Edit Probability for Scene Text Recognition
This addresses a specific training bottleneck for researchers and practitioners in scene text recognition, offering an incremental improvement over existing state-of-the-art methods.
The paper tackles the misalignment problem in attention-based encoder-decoder models for scene text recognition, which confuses training and degrades accuracy, by proposing edit probability (EP) to estimate string generation probabilities while accounting for missing or superfluous characters, resulting in substantial performance boosts on standard benchmarks like IIIT-5K, Street View Text, and ICDAR datasets.

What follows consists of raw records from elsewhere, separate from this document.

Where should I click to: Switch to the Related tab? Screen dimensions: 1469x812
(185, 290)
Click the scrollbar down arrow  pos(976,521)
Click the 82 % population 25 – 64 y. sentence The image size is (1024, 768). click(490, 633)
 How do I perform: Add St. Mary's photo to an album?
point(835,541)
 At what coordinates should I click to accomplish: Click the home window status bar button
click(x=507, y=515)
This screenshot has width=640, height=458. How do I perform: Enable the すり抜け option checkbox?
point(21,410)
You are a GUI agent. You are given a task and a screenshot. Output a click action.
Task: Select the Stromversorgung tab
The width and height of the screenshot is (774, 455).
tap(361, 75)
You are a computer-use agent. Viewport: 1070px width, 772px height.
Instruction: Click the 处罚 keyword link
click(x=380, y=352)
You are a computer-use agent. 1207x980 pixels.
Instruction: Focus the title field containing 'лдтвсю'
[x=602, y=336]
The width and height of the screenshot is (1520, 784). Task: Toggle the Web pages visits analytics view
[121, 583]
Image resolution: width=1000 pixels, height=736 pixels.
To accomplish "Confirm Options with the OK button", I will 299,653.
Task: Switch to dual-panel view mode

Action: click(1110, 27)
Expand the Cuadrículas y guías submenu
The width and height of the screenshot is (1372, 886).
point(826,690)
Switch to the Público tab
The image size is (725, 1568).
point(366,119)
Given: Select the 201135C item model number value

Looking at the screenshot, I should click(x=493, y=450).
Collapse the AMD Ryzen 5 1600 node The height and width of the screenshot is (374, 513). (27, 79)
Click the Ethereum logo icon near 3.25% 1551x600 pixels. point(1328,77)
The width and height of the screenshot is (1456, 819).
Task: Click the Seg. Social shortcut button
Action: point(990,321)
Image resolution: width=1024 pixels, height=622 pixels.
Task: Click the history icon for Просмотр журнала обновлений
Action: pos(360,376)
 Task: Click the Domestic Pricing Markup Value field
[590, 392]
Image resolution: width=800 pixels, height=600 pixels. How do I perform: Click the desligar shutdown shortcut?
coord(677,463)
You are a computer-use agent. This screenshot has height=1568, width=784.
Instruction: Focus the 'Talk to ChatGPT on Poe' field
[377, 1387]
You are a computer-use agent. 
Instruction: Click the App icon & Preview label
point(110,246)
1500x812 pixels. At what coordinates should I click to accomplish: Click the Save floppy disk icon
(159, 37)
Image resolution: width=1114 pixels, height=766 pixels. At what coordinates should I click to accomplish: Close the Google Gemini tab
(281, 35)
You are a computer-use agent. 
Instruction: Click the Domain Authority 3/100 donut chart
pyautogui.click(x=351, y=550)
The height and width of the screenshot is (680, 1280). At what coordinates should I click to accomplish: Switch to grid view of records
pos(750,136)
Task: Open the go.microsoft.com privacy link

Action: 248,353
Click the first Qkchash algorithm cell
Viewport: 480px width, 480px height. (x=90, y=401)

We consider the scene text recognition problem under the attention-based encoder-decoder framework, which is the state of the art. The existing methods usually employ a frame-wise maximal likelihood loss to optimize the models. When we train the model, the misalignment between the ground truth strings and the attention's output sequences of probability distribution, which is caused by missing or superfluous characters, will confuse and mislead the training process, and consequently make the training costly and degrade the recognition accuracy. To handle this problem, we propose a novel method called edit probability (EP) for scene text recognition. EP tries to effectively estimate the probability of generating a string from the output sequence of probability distribution conditioned on the input image, while considering the possible occurrences of missing/superfluous characters. The advantage lies in that the training process can focus on the missing, superfluous and unrecognized characters, and thus the impact of the misalignment problem can be alleviated or even overcome. We conduct extensive experiments on standard benchmarks, including the IIIT-5K, Street View Text and ICDAR datasets. Experimental results show that the EP can substantially boost scene text recognition performance.